After the Delhi High Court’s intervention, the BSF on Friday agreed to allow the wife of “missing” BSF trooper Tej Bahadur Yadav, whose social media video clip on “substandard food” triggered an uproar, to meet him for two days.

A division bench of Justice G.S. Sistani and Justice Vinod Goel directed the BSF to let Yadav’s wife meet him at the battalion in Jammu and Kashmir and also to stay overnight for two days.

The court posted the matter for February 15.

Yadav’s wife Sharmila has filed a habeas corpus plea after she and other family members failed to contact the Border Security Force trooper for three days.

Additional Solicitor General (ASG) Sanjay Jain appearing for BSF told the court that Yadav was “not missing” but just transferred to another battalion in Samba, Jammu and Kashmir.

“The wife’s apprehension was baseless and unfounded as she was in regular contact with him over the phone till February 7. We completely deny the allegation that Yadav is missing. He has been transferred to another battalion. Family is aware of this. He has been allowed to talk to his family. He was neither under arrest nor under confinement. He has not been put to any harassment,” the ASG told the bench.

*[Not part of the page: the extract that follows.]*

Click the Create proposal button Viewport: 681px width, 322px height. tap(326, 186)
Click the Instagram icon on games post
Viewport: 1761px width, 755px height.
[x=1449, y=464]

Advocate Manish Tiwari appearing for Yadav’s wife told the court that the family had no information about his whereabouts and she last spoke to him on February 7 when Yadav told her that he was being taken to an unknown location.

“His family has been calling him on his mobile number but it goes unanswered. When they contact his official phone number, nobody tells us about his location or they keep the call on hold,” said the wife’s lawyer.

In January, Yadav posted a video clip on social media complaining about the quality of food served to BSF personnel and accused unnamed officers of illegally selling food supplies meant for troopers.

The ASG said that the BSF took Yadav’s personal mobile phone, and gave him a new phone with another SIM. It said his personal mobile, which was used by Yadav to upload the videos, was under investigation. Yadav’s wife said the family also sent two letters to the BSF Director General K.K. Sharma to find out about Yadav’s whereabouts but got no response.

The family earlier alleged that the trooper was being “threatened and tortured mentally”.

After Yadav’s video went viral, the Prime Minister’s Office and the Union Home Ministry sought details on the incident from the BSF. The trooper faces an inquiry on various charges, including indiscipline. His plea for voluntary retirement was rejected by the authorities.

A habeas corpus is a provision in law requiring a person under arrest or detention to be brought before a judge or court.